## Start Page excerpt
Therefore, to allow an appellate court to straighten
out this mess and to insure the issue is clear and correct
and that an entire record is before them regarding this
matter, and the Court being otherwise sufficiently
IT IS FURTHER ORDERED AND ADJUDGED
that the guns shall be constructively transferred to the
administrator of the Decedent/Defendant’s estate who
will constructively transfer the guns to Rhonda Duncan,
pursuant to her spousal exemption, who will then
constructively transfer the guns back to the Hancock
County Sheriff’s Department.
This appeal followed.
We are troubled by several aspects of this case. Clearly, as noted in
the earlier opinion of this Court, the criminal case against the decedent/defendant
was rendered moot prior to any disposition of the criminal charges by virtue of his
death. See Royce v. Commonwealth, 577 S.W.2d 615 (Ky. 1979). As a result, the
lack of conviction bars any forfeiture of the seized property under KRS 527.060.
At that point, the Hancock County Sheriff’s Department lost all authority to retain
the property. More importantly, however, when the decedent/defendant died, the
circuit court lost jurisdiction to dispose of the property.
The district court has exclusive original jurisdiction over all probate
matters concerning decedents’ estates. KRS 24A.010(1); KRS 24A.020; KRS
24A.120(1)(b). As provided in KRS 395.030, “When a person dies intestate, the
District Court which would have had jurisdiction to probate his will, had he made a
will, shall have jurisdiction to grant administration on his estate.” The circuit
court’s action herein of “constructively” administering the decedent/defendant’s
estate violates Section 113(6) of our Kentucky Constitution.
## End Page excerpt
(Direction A):
In the opinion on the seized guns, which court has exclusive original jurisdiction over all probate matters concerning decedents' estates?
(Direction B):
Pick up the opinion on the seized guns right after its last sentence and carry it forward.
The lines after this point come from an unrelated source.
## Start Provided material
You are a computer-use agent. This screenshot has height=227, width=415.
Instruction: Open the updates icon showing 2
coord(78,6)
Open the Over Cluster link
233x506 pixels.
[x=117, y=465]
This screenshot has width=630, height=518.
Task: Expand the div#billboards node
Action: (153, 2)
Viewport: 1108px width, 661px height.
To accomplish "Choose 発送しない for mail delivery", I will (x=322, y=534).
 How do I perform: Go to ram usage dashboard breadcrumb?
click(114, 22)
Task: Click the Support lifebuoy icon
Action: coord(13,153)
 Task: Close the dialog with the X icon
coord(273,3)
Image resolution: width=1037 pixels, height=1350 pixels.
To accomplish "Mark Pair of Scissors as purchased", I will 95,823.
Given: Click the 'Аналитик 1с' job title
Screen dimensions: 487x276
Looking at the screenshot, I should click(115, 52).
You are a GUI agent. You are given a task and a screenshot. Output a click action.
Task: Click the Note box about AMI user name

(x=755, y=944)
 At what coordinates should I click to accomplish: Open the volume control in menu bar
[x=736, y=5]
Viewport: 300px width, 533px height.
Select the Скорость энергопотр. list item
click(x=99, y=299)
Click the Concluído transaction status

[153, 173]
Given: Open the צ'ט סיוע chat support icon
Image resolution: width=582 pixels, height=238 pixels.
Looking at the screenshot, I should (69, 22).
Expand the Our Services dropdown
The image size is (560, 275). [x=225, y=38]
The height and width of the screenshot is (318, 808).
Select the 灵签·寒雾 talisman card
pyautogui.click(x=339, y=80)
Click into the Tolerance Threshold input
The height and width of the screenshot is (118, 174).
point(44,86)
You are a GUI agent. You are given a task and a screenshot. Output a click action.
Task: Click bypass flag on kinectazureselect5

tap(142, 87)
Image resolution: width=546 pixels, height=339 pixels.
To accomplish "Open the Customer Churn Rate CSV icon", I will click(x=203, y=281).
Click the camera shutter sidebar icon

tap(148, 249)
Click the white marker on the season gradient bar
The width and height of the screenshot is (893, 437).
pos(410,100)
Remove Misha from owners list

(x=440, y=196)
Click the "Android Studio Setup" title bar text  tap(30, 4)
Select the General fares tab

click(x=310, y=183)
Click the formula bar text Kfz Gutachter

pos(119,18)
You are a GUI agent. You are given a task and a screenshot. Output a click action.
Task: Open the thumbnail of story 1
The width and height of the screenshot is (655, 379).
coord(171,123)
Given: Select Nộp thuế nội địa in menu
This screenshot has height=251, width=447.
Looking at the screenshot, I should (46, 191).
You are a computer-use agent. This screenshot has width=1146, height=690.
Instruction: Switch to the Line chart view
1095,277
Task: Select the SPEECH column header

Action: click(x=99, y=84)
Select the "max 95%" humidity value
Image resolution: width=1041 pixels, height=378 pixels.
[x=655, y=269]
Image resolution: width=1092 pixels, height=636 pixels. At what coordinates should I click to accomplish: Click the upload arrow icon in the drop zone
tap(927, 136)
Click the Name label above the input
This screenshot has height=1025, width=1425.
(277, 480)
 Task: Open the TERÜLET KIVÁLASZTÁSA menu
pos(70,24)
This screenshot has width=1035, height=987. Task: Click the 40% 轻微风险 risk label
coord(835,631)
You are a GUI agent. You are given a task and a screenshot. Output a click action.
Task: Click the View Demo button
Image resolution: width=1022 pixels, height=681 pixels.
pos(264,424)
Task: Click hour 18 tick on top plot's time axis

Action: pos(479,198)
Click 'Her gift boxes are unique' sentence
## End Provided material
(Response A):
The district court.

(Response B):
Even more problematic are the presumptions the circuit court made to
reach the desired result. The court noted that because the guns were valued at less
than $15,000, they would pass to Rhonda pursuant to the widow’s exemption in
KRS 391.030. However, KRS 391.030 specifically requires an application to the
district court by the surviving spouse or the exemption is not granted. There is no
evidence in the record that Rhonda intended to assert her right to the widow’s
exemption. Furthermore, the exemption at the time of the decedent/defendant’s
death in 2001 was only $7,500, not $15,000 as asserted by the Commonwealth.
Moreover, even if Rhonda had claimed a dower interest in one-half of
the decedent/defendant’s surplus personal property under KRS 391.030, the
remaining property would have passed to the children. See Harris v. Rock, 799
S.W.2d 10, 11 (Ky. 1990). See also Mattingly v. Gentry, 419 S.W.2d 745 (Ky.
1967); Talbott's Ex'r v. Goetz, 286 Ky. 504, 151 S.W.2d 369 (1941). And if
Rhonda waived her dower rights, the children would have inherited all of the
decedent/defendant’s property, including the guns. Thus, there were multiple
issues that were solely within the district court’s jurisdiction.
Finally, we are troubled by the fact that it appears that a majority of
the guns were sold by the Hancock County Sheriff’s Department. On August 28,
2007, the Commonwealth filed a “Disposition of Personal Property,” indicating
that twenty of the twenty-five seized guns were sold at a public auction for a total
of $2,400. The disposition does not state on what date the sale occurred.
Certainly, if such was the case after this Court’s May 19, 2006, opinion, there was
no authority for the auction, and the Sheriff’s Department may be in contempt of
this Court’s earlier ruling. Appellant has chosen not to pursue this issue, however,
and therefore we are without sufficient evidence to address it. In any event, the
defendant/decedent’s estate is entitled to the proceeds of that auction as well as the
guns remaining in the possession of the Commonwealth.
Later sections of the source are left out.